As more and more healthcare and pharma companies expand into China, everyone is looking for an edge when it comes to getting the attention of potential consumers. One study that’s really intrigued us at aiaTranslations suggests some unusual linguistics-based strategies.
Among the most striking ideas the study proposes is using print ads and material that correlate to a word’s classifier — a short word that indicates something about the nature of an object, common in Mandarin and many other Asian languages. Participants were shown print ads featuring objects associated with the classifier ba (graspable). Some merely showed the product while others included hands grasping them. Participants preferred the images that included the hands. To show this wasn’t a fluke, the researchers asked a control group of Japanese speakers, whose language’s classifiers aren’t the same, if they preferred images with or without hands. Here, there was no difference in appeal.
Those results are intriguing, but there are some cracks in this study’s shiny façade. When you read closely, you’ll see the that this particular experiment was only conducted on 40 native Chinese speakers, an infinitesimal percentage of the country’s massive population. Another experiment included in the study was conducted on 183 young Shanghai residents who were at least familiar with English. This group also represents only a small portion of the overall Chinese population and market, and may be downright irrelevant for healthcare companies who want to target seniors.
Another potential issue is that the authors of the study state that their research is based on the Sapir-Whorf hypothesis (also known as the Whorfian hypothesis, or plain old Whorfianism), which basically proposes that one’s language influences how they view the world. The theory (which I’ve discussed in another post) may hold some (very small and probably insignificant) grains of truth, but it’s an enormous source of contention among linguists and other specialists. Studies have shown results that both prove and disprove it.
There’s no doubt that Whorfianism is an interesting way to look at human thought. But as the theory’s opponents argue, it’s also dangerously limiting. By saying people can only understand or relate to concepts that can be verbally expressed in their language, you isolate us all from each other. Plus, practical evidence seems to disprove it. For example, take the Portuguese term saudade, a longing for lost or imaginary, never-to-be realized love. This term may not exist as a single word in other languages, but many of us have definitely felt it or can at least understand what it means, even if we don’t speak Portuguese.
With this in mind, another issue is that it’s not clear if the Chinese marketing study’s participants expressed why they preferred the images with the hands. The print materials with and without hands are described as being “similar” in the study, but they weren’t identical. What if other variables were really what people were responding to? Perhaps the addition of a hand made the product better framed? Or maybe the participants liked seeing a hand because it made using the product seem more concrete to them? Because the study doesn’t include the images, there’s no way to even guess.

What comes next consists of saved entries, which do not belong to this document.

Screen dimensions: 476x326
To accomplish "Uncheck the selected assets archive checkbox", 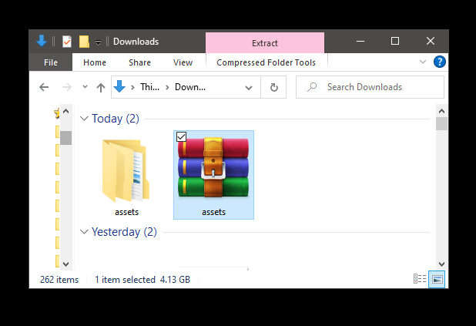I will click(x=181, y=136).
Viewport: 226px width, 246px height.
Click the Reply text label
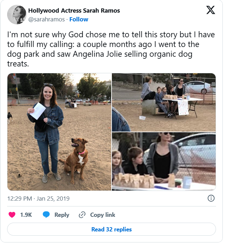click(62, 215)
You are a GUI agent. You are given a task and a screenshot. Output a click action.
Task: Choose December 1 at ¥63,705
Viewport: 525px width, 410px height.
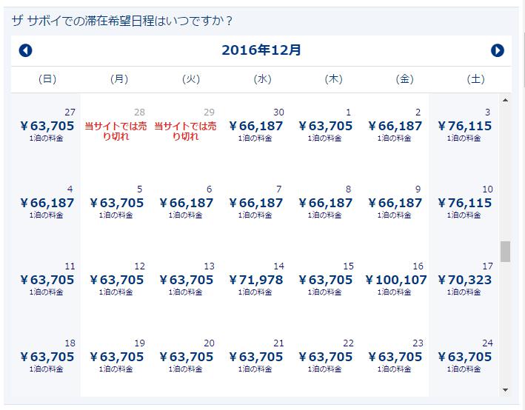pos(326,126)
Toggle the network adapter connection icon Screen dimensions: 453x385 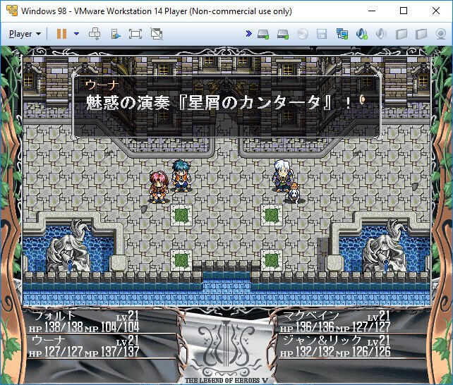coord(342,33)
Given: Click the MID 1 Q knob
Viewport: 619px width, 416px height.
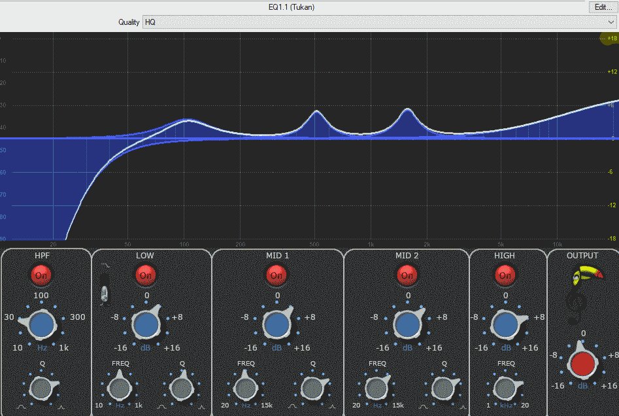Looking at the screenshot, I should (310, 388).
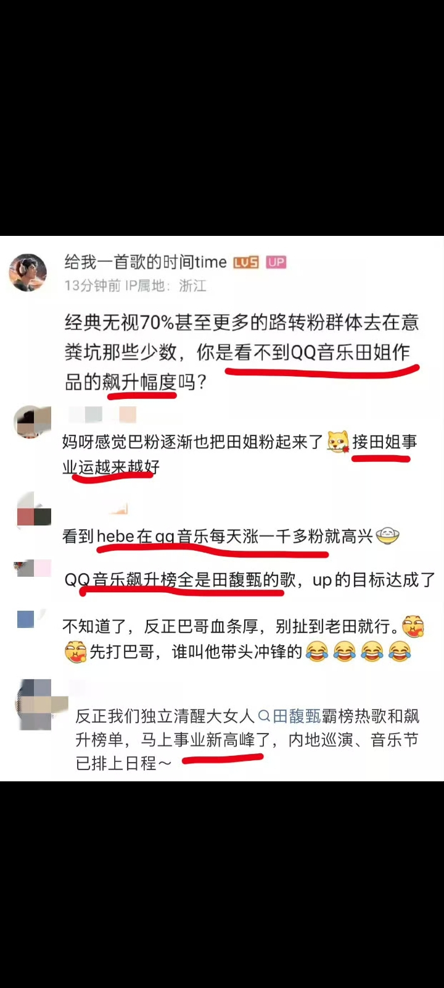Screen dimensions: 444x988
Task: Select the comment starting with QQ音乐飙升榜
Action: 250,580
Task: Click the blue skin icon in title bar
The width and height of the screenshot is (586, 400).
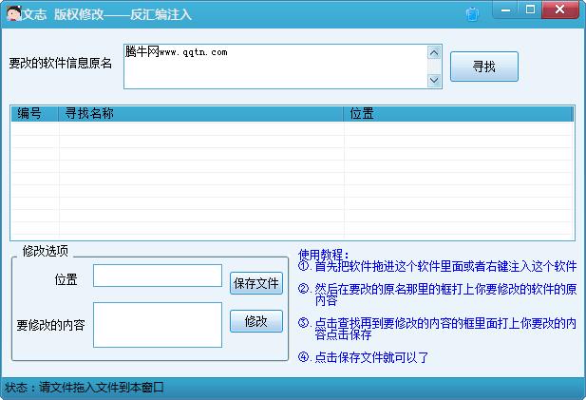Action: pos(472,13)
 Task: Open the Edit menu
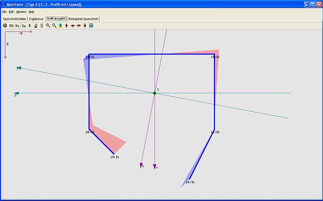11,12
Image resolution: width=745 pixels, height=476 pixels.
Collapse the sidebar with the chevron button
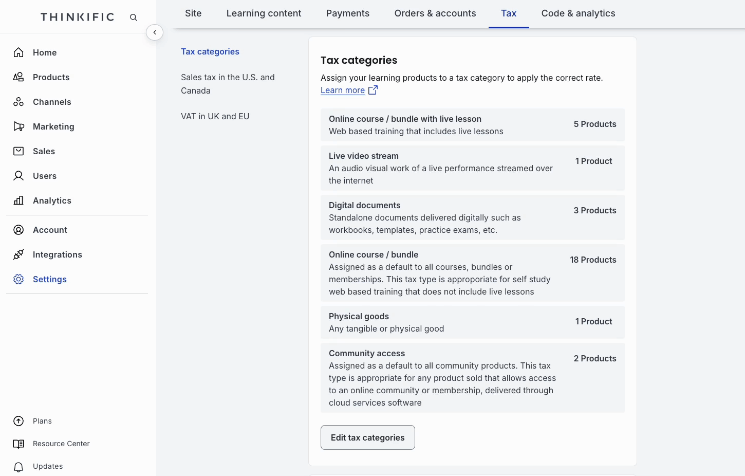pos(155,32)
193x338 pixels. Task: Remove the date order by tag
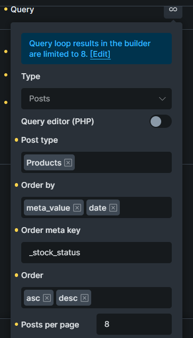coord(113,208)
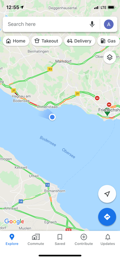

Another way the study applies Whorfianism to marketing is the way items are displayed in stores. the authors write that objects like “blow dryers, TV’s, radios, washing machines, computers” and other electronics are grouped together in Chinese stores based on their classifier, tai (electronic and mechanical equipment). The study claims that this is not how such items are organized and displayed in America and seems to imply that it may not be the case in any country where Mandarin isn’t spoken.
But displaying these electronics together makes sense in many cultures, doesn’t it? I’ve been to American department stores where the electronics take up a few aisles and are grouped this way. And let’s not forget the existence of hole-in-the-wall discount electronics shops. I can personally say both of these display scenarios are the same in France, as well as several other European places I’ve visited.
Ultimately, could a Whorfian approach to marketing give companies the edge in China? I haven’t found any other study or report to back this up or even refute it. This is especially surprising considering how much is written and analyzed about marketing in China – you can even find websites and consulting firms that deal exclusively with this domain.
On the other hand, as I’ve discussed before, some strategies do seem like sure things – and are even downright vital. These include localization, PR, and, especially, establishing consumer trust.
All of this goes hand in hand with knowing your market. If you feel confident that you do, and also believe in Whorfianism, why not give some print material based on classifiers a try? Otherwise, sticking to the basics and examining success stories are probably your best bet when it comes to conquering the Chinese healthcare market.